FDA Approves Inhaled Insulin for Diabetes
Exubera, the first inhaled insulin treatment for diabetes, won approval from U.S. regulatory officials on Friday.
The long-awaited action by the U.S. Food and Drug Administration means millions of people with both type 1 and type 2 diabetes may have the option of avoiding the needles and countless injections that have marked their lives so far.

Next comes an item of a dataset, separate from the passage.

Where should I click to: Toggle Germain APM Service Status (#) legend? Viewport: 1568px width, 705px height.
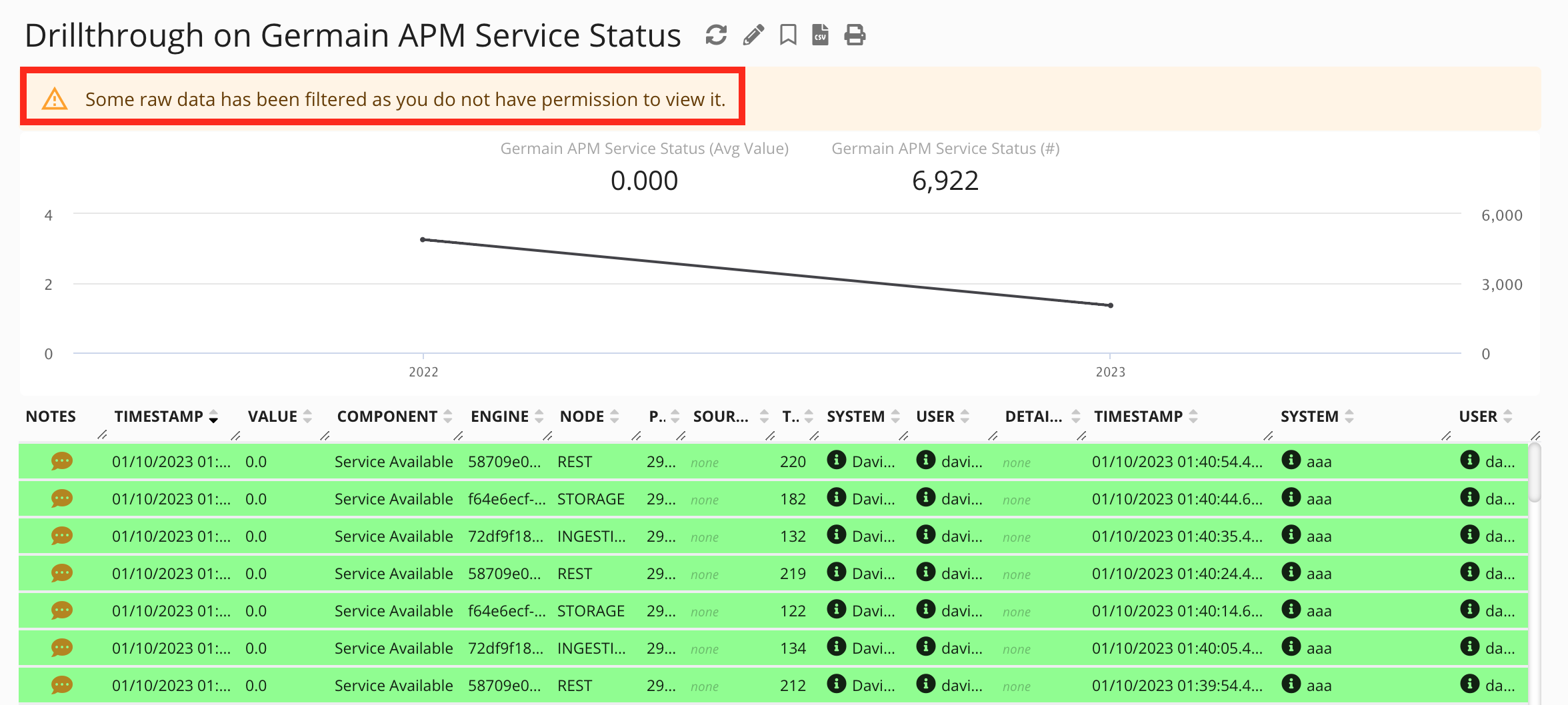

"This is the first new insulin delivery option introduced since the discovery of this drug in 1920s," said Dr. Steve Galson, director of the FDA Center for Drug Evaluation and Research. "There are more than 5 million Americans who take insulin injections every day, and Exubera may be an option for many of these patients. It will not replace all injectable insulin. . . It's a very highly innovative product that has the potential to improve the quality of life of millions of Americans with diabetes."
"This is highly positive. It will be a major advance for individuals with diabetes, both children and adults," said Dr. Robert Rapaport, director of the division of pediatric endocrinology at Mount Sinai School of Medicine in New York City. "I think there will be some longstanding questions about its ultimate safety because it's the first inhaled medication that will be used like this. But, assuming the safety profile will be good, it will be a major advance."
Added Dr. Stuart Weiss, an assistant clinical professor of medicine at New York University School of Medicine: "There are still some questions as to lung function and diffusion capacity, and smokers can't use it. There are all sorts of things to be concerned about. It's going to take a few years to see whether or not it's as safe as all that."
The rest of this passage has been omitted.